Speaking for the police | Wisconsin Jewish Chronicle

Speaking for the police

Israel police superintendent visits Milwaukee

The story goes that a male Israeli policy officer responded to a complaint about a loud party. On arriving at the scene, he found himself at a bachelorette party. The guests, despite his vehement protests, insisted he was the male stripper they had been expecting.

Israel Police Superintendent Gil-Yisroel Kleiman wasn’t there; however, in his capacity as the Israel Police Foreign Press Spokesman, he said he had to field questions about that story from foreign news media from as far away as South America.

But this incident is memorable to him because it was one of the few lighter moments in what is otherwise a very serious job in Israel’s national police force.

New York-native Kleiman, 46, came to Milwaukee last week as part of a national tour on behalf of State of Israel Bonds. As guest speaker at the local Israel Bonds Honor Society reception on May 13, which was attended by about 100 people, Kleiman talked about issues facing the Israeli police force.

Since 2001, when his job was created, he and other members of Israel’s police force have “found ourselves at the center” of foreign news media attention because of the force’s work against Palestinian terrorism, he said.

Some 80 to 90 percent of his work has to do with terrorism and the Israel-Palestinian conflict, everything from bombing incidents to the arrests of foreign “peace activists.”

About 10 percent, he said, relates to other Israeli police matters that less frequently attract international interest, such as the international traffic in sex slaves, significant drug smuggling, the murder of an Israeli abroad or Israeli actions in the international war against intellectual property fraud.

Moreover, Kleiman said, since Sept. 11, 2001, “hundreds” of members of U.S. law enforcement agencies have visited Israel to share information and explore common interests in fighting terrorism, drug smuggling, money laundering, among other matters; and Israeli police officials have come to the U.S. to meet law enforcement officials, from Attorney General John Ashcroft on down.

Childhood ambition

Kleiman came from a religious Zionist family and he received most of his early education at the Yeshiva of Flatbush. Even so, he said he knew he wanted to be a police officer since he was in fourth grade —to the alarm of at least one of his teachers, who called his parents when he happened to say this during a class.

“Police work, when the job is done well, helps people,” Kleiman said. “Yet it is considered an atypical Jewish profession.”

Still, he didn’t pursue this career dream directly. After earning a B.A. in history at George Washington University, he made aliyah and joined the Israel Defense Forces.
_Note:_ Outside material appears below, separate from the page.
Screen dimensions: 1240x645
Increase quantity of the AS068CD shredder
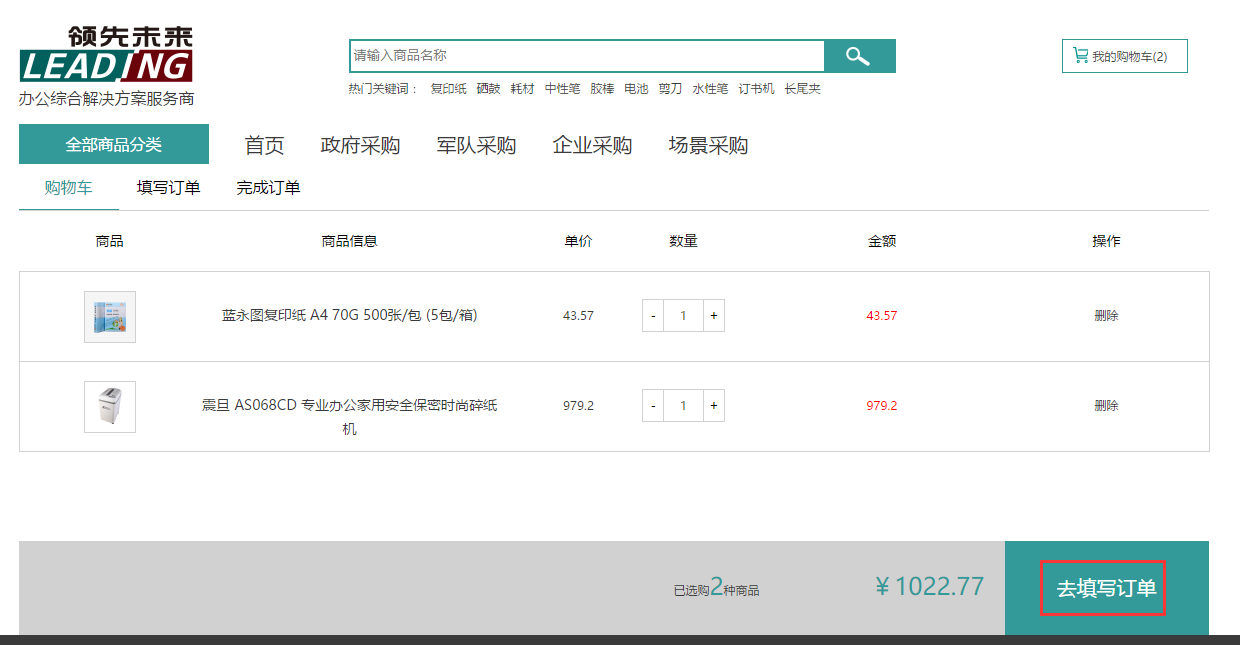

He was assigned to the combat engineers and became a bomb technician.

And that, he said, led to his first assignment in the Israel police, as a member and then an instructor of the bomb squad. “There are more doctors and surgeons than there are bomb techs,” he said of his service in that field. “It is an elite specialty” that is both on a technological “cutting edge” and that saves people’s lives.

His career has brought him a variety of assignments: helping find witnesses in Israel for the prosecution of Nazi war criminals in English-speaking countries, working as chief inspector of Tel Aviv’s Central Investigation Unit and supervising security at government institutions.

Along the way, he earned a law degree at Bar-Ilan University and married a fellow police officer, Ilanit, an inspector who supervises investigators of sex crimes and domestic violence.

Their jobs subject them to contrasting kinds of stress, Kleiman said. He has been “concerned in every terror attack in the last three years,” while she “doesn’t deal with the amount of bodies I’ve seen, but she gets involved in each individual victim’s case, which is also distressing.”

And all his training and experience apparently have made him an effective spokesman. According to Bonnie Jacobson, executive director of Development Corporation for Israel/Israel Bonds in Wisconsin, Kleiman came across in his presentation as “honest, articulate, charming and charismatic,” and many audience members “stayed after the program to speak with him personally and enjoy his company.”

In commenting on other police issues, Kleiman said that the Israel police force has changed its approach in dealing with domestic violence in recent years. Whereas previously Israeli police strove not to interfere in family matters, today they “respond immediately” and have the power to order an abuser to leave a residence for some days. “There is almost zero tolerance” of domestic violence today in Israel, he said.

But then, Israel does not have a high rate of domestic crime generally, and very little “street crime,” he said. Last year, it had 163 murders — apart from terrorist murders — in the entire population of six million people, he said, while American cities with populations much smaller have rates as high or higher.